§ **Exercise prompt**: Can you rewrite the data from its start up to and including the line containing "Task: Click on", swapping "GUI agent" for "screen assistant" and leaving everything else unchanged?
[[ Listed entries, beginning ]]
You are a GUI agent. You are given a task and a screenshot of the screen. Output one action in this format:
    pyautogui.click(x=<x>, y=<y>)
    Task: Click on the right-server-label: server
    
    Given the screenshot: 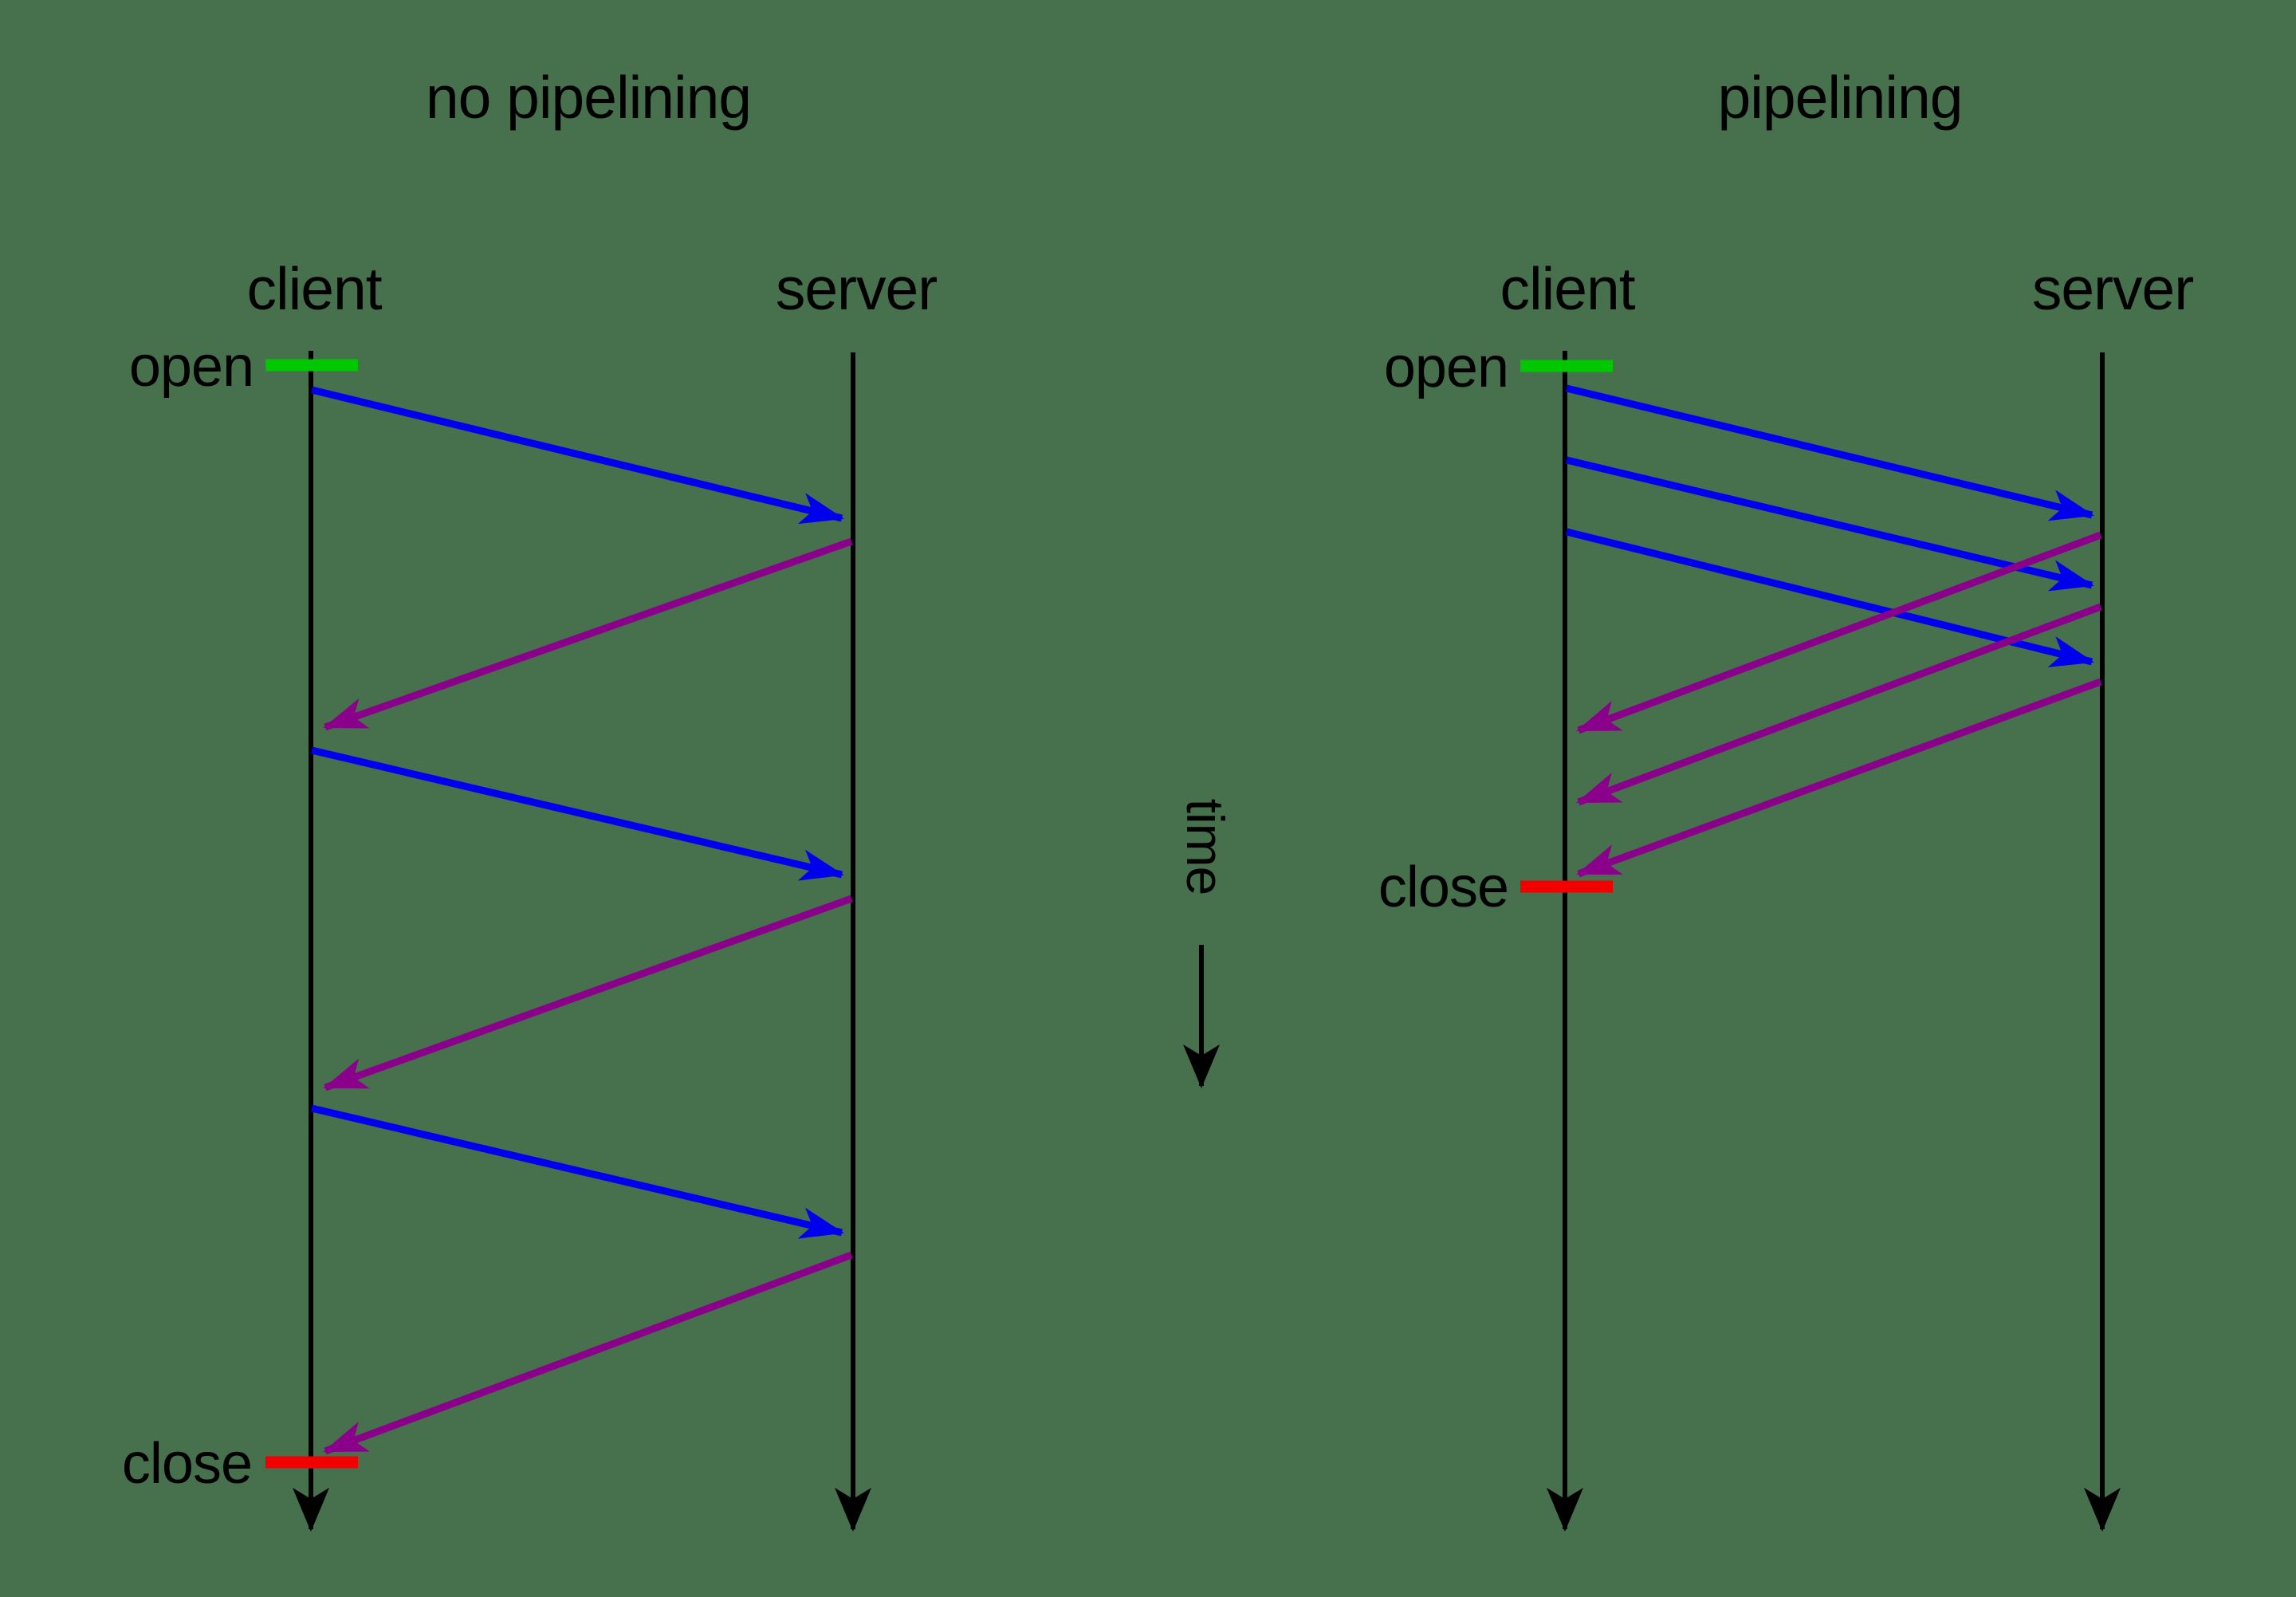 What is the action you would take?
    pyautogui.click(x=2112, y=288)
[[ Listed entries, end ]]
§ **Reply to the task**:
You are a screen assistant. You are given a task and a screenshot of the screen. Output one action in this format:
    pyautogui.click(x=<x>, y=<y>)
    Task: Click on the right-server-label: server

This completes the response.